Render the lines of the entries from the line containing "Locate an element on the screen. This" through the line containing "What do you see at coordinates (291, 63)" as a Markdown table with the columns No. and Line, one row per line, skipping any blank lines.

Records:
····················

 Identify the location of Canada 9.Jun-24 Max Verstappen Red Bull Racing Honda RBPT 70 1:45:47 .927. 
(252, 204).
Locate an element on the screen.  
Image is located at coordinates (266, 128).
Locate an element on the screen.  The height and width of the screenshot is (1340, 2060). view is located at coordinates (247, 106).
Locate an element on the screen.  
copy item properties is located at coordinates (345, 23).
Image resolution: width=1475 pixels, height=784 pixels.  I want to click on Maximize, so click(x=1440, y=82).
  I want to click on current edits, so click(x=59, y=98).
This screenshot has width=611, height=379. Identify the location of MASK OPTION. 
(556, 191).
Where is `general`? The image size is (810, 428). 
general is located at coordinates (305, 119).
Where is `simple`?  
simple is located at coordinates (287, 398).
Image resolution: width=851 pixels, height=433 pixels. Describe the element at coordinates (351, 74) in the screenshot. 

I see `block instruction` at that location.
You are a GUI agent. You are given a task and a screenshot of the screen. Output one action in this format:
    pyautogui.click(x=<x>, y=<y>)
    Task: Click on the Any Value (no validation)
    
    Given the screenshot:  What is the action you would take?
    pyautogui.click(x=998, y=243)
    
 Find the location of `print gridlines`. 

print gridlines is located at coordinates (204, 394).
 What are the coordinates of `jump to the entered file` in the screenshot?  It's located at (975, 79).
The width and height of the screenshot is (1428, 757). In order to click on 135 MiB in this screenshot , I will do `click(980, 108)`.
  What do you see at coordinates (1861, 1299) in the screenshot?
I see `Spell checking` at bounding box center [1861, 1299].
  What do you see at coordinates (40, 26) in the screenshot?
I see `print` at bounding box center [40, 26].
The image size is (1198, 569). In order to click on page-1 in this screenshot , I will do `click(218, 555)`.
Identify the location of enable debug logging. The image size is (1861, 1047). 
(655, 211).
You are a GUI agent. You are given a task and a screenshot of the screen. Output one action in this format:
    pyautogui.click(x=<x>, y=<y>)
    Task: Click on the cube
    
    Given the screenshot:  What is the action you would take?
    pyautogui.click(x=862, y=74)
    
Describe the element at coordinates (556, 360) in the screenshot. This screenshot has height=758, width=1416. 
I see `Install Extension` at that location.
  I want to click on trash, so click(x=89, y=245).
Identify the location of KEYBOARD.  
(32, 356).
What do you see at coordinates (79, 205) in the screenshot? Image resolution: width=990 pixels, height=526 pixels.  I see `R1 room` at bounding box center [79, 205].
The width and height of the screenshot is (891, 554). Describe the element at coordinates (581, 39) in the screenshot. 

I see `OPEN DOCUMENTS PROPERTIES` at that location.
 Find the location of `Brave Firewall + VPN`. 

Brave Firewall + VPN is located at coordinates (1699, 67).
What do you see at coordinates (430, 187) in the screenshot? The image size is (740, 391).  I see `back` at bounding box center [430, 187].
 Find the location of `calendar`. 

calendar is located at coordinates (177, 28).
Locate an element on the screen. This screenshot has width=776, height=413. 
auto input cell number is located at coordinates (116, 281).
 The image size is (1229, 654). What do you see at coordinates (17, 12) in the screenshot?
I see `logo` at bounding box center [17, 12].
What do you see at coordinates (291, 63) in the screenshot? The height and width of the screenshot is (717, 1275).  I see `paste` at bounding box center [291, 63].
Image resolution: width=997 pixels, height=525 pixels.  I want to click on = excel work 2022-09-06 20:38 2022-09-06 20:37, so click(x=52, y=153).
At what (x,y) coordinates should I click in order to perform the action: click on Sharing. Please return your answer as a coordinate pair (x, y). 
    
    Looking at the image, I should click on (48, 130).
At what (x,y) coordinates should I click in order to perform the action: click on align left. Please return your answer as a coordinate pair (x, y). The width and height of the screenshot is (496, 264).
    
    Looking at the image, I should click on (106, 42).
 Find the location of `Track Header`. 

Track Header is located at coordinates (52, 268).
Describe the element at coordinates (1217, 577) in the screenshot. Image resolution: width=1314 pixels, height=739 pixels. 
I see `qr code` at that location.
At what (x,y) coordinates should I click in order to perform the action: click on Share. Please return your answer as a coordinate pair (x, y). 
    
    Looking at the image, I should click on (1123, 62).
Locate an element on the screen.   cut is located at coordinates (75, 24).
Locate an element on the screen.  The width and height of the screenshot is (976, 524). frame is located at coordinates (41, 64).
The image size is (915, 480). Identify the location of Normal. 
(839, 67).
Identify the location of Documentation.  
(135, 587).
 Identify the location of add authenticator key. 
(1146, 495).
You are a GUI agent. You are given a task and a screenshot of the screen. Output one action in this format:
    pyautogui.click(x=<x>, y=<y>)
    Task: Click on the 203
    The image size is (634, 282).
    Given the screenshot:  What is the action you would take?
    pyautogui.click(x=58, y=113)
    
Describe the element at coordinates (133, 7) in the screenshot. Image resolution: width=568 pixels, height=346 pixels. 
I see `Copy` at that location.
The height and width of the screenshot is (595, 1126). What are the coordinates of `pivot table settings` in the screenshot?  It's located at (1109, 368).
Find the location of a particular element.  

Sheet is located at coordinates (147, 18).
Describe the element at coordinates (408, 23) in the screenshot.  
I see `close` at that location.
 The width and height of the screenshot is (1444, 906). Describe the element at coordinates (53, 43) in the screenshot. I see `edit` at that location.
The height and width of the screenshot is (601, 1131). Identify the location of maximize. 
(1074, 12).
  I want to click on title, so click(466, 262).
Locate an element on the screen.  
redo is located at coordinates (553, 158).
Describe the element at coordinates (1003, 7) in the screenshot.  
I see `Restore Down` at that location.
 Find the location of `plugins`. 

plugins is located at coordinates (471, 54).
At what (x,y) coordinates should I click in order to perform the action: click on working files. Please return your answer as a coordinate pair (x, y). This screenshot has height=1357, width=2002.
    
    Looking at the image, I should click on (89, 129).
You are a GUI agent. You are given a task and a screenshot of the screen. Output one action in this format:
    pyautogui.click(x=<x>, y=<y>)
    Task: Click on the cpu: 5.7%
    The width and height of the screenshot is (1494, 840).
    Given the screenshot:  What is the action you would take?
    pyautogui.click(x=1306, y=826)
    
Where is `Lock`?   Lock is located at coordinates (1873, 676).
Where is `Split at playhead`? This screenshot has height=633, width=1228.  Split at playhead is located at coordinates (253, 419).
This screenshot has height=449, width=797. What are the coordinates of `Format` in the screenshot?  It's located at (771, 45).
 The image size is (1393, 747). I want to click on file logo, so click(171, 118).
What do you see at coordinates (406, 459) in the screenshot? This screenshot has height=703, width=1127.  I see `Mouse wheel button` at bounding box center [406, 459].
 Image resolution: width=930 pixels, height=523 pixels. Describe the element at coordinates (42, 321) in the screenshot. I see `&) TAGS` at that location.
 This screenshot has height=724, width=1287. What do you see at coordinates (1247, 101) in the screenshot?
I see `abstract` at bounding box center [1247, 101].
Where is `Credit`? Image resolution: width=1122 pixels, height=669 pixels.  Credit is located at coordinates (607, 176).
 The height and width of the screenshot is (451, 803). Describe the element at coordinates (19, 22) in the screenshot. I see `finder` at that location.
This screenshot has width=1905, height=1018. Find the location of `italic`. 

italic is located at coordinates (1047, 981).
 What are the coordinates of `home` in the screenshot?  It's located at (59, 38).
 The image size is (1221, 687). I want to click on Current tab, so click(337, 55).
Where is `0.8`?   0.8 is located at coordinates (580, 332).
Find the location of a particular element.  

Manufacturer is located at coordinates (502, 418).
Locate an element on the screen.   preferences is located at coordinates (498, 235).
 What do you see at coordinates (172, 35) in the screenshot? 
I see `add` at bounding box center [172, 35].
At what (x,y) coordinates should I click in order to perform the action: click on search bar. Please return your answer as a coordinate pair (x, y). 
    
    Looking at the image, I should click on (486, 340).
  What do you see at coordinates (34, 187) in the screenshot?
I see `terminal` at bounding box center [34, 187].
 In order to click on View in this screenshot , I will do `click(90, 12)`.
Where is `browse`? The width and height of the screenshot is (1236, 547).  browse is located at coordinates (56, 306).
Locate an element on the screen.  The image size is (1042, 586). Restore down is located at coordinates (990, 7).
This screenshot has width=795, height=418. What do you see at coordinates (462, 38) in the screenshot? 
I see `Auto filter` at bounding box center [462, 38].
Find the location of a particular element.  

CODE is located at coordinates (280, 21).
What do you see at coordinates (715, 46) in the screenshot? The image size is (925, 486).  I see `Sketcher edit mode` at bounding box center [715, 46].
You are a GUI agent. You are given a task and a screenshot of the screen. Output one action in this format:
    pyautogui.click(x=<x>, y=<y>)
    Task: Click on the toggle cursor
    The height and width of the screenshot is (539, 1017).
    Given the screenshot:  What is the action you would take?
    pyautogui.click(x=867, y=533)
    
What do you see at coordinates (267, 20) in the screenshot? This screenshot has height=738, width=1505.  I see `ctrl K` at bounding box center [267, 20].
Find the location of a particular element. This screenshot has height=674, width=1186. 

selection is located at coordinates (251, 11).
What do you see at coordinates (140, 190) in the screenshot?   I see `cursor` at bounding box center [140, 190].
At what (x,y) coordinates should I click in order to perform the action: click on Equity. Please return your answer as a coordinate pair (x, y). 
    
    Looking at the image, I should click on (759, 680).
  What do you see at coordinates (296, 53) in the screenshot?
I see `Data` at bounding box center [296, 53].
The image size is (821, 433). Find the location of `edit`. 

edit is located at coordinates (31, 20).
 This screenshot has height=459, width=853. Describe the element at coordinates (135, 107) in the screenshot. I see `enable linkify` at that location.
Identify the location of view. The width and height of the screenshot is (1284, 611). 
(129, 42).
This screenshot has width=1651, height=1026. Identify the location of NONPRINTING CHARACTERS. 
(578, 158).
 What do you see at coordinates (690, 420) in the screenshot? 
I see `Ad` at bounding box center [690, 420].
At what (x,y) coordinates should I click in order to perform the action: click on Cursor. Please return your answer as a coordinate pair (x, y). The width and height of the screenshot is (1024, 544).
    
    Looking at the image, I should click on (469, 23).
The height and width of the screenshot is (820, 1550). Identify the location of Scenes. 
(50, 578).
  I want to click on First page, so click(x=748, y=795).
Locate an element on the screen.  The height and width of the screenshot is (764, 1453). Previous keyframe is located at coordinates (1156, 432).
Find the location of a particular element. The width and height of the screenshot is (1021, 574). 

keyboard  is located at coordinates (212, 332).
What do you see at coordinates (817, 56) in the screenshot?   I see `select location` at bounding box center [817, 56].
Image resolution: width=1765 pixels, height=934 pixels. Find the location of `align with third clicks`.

····················

Final answer:
| No. | Line |
|---|---|
| 1 | Locate an element on the screen. This screenshot has width=776, height=413.  |
| 2 | auto input cell number is located at coordinates (116, 281). |
| 3 |  The image size is (1229, 654). What do you see at coordinates (17, 12) in the screenshot? |
| 4 | I see `logo` at bounding box center [17, 12]. |
| 5 | What do you see at coordinates (291, 63) in the screenshot? The height and width of the screenshot is (717, 1275).  I see `paste` at bounding box center [291, 63]. |